Quei primi enologi facevano parte delle famiglie più agiate e aristocratiche che controllavano buona parte dei terreni vitati, i contadini da parte loro sgobbavano come muli tramandandosi il sapere di generazione in generazione. Una storia che è andata avanti ben oltre la Seconda guerra mondiale, ed è in quegli anni che inizia il primo cambiamento con i lavoratori della terra che cominciano ad acquisire i terreni che i grandi latifondisti mettono in vendita, anche perché a quei tempi il valore del Barolo e del vino era ben lungi a valere quanto poi è diventato col tempo.
Una generazione di produttori che si è data da fare con sacrificio e coraggio, portandola a conoscere un mondo sconosciuto ma estremamente affasciante. Uomini dalla tempra forte, che solo a spizzichi e bocconi tramandavano ai figli il loro sapere. Ma il tempo è corso veloce e le generazioni future, giovani uomini e giovani donne (finalmente inserite a pieno titolo) delle singole aziende hanno deciso di prendere in mano il loro destino apportando significativi cambiamenti alla cultura enologica.
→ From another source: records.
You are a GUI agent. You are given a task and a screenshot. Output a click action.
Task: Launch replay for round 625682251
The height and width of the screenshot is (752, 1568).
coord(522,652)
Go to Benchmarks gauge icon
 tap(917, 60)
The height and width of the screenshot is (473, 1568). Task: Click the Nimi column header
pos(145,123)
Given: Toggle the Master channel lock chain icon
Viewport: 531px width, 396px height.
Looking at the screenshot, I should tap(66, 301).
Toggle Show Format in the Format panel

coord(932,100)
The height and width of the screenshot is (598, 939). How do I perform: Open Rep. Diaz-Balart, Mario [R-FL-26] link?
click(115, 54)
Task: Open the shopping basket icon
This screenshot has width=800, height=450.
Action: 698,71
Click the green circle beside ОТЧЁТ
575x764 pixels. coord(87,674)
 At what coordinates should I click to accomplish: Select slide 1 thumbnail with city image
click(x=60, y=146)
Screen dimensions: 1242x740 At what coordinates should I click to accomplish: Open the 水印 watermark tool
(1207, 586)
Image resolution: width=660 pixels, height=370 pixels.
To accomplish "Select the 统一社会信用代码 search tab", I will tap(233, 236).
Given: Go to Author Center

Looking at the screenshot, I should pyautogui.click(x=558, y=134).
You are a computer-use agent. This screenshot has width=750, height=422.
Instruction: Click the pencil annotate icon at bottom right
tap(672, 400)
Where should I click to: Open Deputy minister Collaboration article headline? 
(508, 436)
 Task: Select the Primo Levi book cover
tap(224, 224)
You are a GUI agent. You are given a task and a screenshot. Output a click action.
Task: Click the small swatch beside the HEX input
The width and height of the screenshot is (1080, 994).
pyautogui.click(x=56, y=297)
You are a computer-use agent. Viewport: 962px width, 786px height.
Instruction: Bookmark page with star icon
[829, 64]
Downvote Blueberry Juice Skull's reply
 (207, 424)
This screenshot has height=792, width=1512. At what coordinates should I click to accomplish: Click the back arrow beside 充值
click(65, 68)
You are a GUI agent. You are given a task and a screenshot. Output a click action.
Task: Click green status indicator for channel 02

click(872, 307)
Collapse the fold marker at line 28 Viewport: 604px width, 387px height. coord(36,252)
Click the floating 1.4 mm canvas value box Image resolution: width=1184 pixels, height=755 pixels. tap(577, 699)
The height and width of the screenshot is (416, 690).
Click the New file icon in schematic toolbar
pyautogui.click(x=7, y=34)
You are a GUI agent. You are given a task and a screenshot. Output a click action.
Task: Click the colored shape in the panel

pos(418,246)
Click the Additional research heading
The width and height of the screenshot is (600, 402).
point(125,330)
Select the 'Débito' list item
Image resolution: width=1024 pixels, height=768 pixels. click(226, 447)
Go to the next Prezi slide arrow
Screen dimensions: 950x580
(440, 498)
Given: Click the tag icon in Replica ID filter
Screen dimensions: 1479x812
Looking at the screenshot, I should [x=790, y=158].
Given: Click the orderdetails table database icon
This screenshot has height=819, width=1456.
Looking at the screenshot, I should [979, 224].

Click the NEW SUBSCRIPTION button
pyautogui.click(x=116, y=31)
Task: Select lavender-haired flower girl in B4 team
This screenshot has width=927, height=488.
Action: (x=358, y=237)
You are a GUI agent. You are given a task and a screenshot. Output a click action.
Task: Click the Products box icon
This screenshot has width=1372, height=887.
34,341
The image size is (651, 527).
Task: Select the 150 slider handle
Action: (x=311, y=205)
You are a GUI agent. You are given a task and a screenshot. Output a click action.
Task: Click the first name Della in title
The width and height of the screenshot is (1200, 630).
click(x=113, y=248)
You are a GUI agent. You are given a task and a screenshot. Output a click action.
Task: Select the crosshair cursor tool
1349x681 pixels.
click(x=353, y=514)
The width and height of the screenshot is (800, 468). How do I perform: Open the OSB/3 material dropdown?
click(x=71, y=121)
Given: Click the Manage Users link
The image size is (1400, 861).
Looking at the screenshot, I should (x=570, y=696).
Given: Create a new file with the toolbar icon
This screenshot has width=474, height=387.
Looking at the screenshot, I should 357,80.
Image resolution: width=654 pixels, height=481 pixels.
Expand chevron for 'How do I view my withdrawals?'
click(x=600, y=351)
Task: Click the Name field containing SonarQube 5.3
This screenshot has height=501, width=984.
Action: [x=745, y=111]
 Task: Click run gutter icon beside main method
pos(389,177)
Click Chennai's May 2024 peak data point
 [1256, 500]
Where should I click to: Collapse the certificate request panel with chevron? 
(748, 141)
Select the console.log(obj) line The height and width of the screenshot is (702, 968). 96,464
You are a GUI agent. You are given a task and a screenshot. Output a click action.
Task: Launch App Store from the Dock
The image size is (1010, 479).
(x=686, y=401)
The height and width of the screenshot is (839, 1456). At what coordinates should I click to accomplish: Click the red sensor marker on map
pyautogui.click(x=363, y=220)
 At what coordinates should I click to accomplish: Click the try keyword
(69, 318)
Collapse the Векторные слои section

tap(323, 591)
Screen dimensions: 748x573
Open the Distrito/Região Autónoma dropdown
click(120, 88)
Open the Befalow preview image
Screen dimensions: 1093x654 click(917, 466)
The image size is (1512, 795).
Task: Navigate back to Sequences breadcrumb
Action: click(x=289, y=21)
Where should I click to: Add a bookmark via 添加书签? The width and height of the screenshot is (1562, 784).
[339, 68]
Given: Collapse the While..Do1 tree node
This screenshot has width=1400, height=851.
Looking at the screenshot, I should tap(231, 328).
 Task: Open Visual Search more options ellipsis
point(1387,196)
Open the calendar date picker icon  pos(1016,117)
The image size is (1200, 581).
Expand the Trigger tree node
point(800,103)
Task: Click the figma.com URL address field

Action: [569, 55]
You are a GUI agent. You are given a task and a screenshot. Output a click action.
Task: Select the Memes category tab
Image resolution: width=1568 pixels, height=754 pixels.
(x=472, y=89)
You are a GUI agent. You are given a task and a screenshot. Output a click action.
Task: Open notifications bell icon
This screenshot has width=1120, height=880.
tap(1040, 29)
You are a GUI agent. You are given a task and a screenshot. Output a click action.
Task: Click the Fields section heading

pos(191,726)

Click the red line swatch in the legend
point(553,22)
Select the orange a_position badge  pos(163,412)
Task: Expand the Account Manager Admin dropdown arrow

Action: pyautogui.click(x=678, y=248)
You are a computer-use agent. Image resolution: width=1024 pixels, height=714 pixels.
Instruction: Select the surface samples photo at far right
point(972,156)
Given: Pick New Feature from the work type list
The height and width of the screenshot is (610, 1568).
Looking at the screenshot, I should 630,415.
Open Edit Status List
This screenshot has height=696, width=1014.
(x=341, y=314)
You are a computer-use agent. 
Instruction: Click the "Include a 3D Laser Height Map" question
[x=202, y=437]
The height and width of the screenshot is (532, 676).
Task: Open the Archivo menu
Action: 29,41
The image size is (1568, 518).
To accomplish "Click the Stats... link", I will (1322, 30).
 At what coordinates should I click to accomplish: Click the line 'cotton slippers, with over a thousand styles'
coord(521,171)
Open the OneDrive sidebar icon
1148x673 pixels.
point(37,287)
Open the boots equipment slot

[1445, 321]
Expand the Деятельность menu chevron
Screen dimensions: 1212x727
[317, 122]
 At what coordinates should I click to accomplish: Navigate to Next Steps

Un rinnovamento radicale che ha praticamente coinvolto tutte le oltre 500 aziende che oggi fanno parte del Consorzio Langhe-Roero. Decine e decine di ragazze e ragazzi che non si sono fatti ingelosire da altri sbocchi occupazionali ma che hanno deciso di perseguire il lavoro di famiglia, consci che non poteva rimanere quello che si era sedimentato negli anni precedenti.
Un esempio significativo è certamente quello della cantina Mauro Molino di La Morra. Un’azienda nata su input di Mauro Molino, diplomato ad Alba e successivamente enologo per altre aziende, poi nel 1979 decide di dedicarsi al lavoro in quei pochi ettari di vigna lasciatogli dal padre. Inizia così un percorso di crescita che sancirà col tempo un passaggio generazionale che cambierà radicalmente il concetto stesso di produzione del vino; non solo vino, ma una visione a 360 gradi del modo d’essere di una cantina dell’oggi e del domani.
Ovviamente tutto parte dal vino, dalla sua qualità, dalla personalità che chi produce trasmette nella bottiglia, ma insieme a questo l’idea della cantina come fulcro di bellezza, di una testimonianza tangibile del processo evolutivo che porta a pensare alle suggestioni che ci vengono dall’arte, dalla sostenibilità, dal pensare alla cantina come elemento fondante non solo d’immagine, ma la trasposizione dell’essere che diventa sostanza.
È questo che i fratelli Molino, Matteo e Martina, oggi propongono per chi voglia approcciare ai loro vini, un viaggio nella bellezza, nella qualità, e oserei dire nel futuro di quel che sarà la Langa e il Barolo.
Si sono rimboccati le maniche e come due studenti universitari si sono applicati studiando, visitando altri territori, confrontati con i loro colleghi/coetanei per arrivare a ripensare il loro essere “contadini” 5.0. Un viaggio affasciante che si è dipanato tra tentativi ricchi di confronto col padre, un diventare adulti sul campo che li ha portati alla consapevolezza che vale la pena vivere sapendo che il domani si costruisce giorno dopo giorno, seguendo quel che la natura regala accompagnandola senza stravolgere la storia, le tradizioni ma prendendola per mano per portarci a godere sempre più di quel nettare che amiamo e vogliamo vivere con immutato piacere.